Below are some records; output exactly the lines from the line with "The image size is (1382, 1193)." to the line with "is (498, 1160).", both ends kept, and nothing more.

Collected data
•••
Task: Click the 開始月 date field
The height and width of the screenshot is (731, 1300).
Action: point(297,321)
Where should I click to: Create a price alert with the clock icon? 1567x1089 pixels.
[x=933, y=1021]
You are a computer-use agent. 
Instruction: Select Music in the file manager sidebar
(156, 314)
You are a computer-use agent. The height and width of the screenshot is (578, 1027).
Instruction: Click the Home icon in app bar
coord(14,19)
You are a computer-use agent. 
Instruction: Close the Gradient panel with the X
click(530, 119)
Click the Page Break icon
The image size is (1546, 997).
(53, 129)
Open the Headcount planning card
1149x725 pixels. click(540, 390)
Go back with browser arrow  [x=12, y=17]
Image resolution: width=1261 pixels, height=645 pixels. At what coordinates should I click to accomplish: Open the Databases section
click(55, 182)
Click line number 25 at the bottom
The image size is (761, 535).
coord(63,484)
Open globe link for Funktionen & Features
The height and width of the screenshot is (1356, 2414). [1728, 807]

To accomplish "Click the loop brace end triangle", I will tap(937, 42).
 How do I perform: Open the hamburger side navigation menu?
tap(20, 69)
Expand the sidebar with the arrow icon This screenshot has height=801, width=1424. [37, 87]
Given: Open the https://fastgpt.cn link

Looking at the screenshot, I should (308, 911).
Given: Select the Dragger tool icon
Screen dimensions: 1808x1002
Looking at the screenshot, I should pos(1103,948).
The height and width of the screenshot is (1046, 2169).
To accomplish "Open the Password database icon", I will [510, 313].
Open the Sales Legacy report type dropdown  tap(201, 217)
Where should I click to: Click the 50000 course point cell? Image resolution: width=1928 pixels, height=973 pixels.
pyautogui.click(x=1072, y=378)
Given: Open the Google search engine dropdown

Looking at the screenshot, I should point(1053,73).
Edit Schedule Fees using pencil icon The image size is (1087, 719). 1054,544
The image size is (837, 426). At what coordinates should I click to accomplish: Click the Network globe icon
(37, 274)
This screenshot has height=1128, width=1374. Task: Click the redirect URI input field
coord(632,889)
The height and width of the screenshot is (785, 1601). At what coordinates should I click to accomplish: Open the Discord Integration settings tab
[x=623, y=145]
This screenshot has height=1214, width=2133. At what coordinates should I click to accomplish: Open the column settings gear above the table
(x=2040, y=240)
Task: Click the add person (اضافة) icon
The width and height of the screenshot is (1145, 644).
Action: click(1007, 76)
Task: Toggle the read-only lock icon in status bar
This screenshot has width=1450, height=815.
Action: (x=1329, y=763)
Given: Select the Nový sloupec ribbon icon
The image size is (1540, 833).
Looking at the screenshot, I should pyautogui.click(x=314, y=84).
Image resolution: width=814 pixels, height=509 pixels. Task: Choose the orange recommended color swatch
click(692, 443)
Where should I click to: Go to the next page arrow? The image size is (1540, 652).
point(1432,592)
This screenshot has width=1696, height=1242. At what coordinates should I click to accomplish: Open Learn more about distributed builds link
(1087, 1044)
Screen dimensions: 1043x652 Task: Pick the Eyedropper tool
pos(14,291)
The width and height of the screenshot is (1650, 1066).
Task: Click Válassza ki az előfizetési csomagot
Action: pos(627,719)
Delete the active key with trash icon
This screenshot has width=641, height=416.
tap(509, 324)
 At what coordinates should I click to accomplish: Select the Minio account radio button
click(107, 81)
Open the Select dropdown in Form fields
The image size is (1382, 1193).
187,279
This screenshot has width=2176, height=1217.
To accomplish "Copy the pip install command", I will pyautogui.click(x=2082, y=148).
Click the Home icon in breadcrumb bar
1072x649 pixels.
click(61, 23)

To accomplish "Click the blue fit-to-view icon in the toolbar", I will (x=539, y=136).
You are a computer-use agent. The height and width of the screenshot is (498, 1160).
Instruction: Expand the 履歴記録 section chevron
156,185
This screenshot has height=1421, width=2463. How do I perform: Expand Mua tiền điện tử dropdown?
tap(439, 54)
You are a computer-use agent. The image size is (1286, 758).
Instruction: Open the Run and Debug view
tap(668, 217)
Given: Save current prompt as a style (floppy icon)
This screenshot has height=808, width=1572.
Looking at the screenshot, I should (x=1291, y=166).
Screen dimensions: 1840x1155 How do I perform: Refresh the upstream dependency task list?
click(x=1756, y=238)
•••
◆ Output for this task
The image size is (1382, 1193).
187,279
This screenshot has width=2176, height=1217.
To accomplish "Copy the pip install command", I will pyautogui.click(x=2082, y=148).
Click the Home icon in breadcrumb bar
1072x649 pixels.
click(61, 23)

To accomplish "Click the blue fit-to-view icon in the toolbar", I will (x=539, y=136).
You are a computer-use agent. The height and width of the screenshot is (498, 1160).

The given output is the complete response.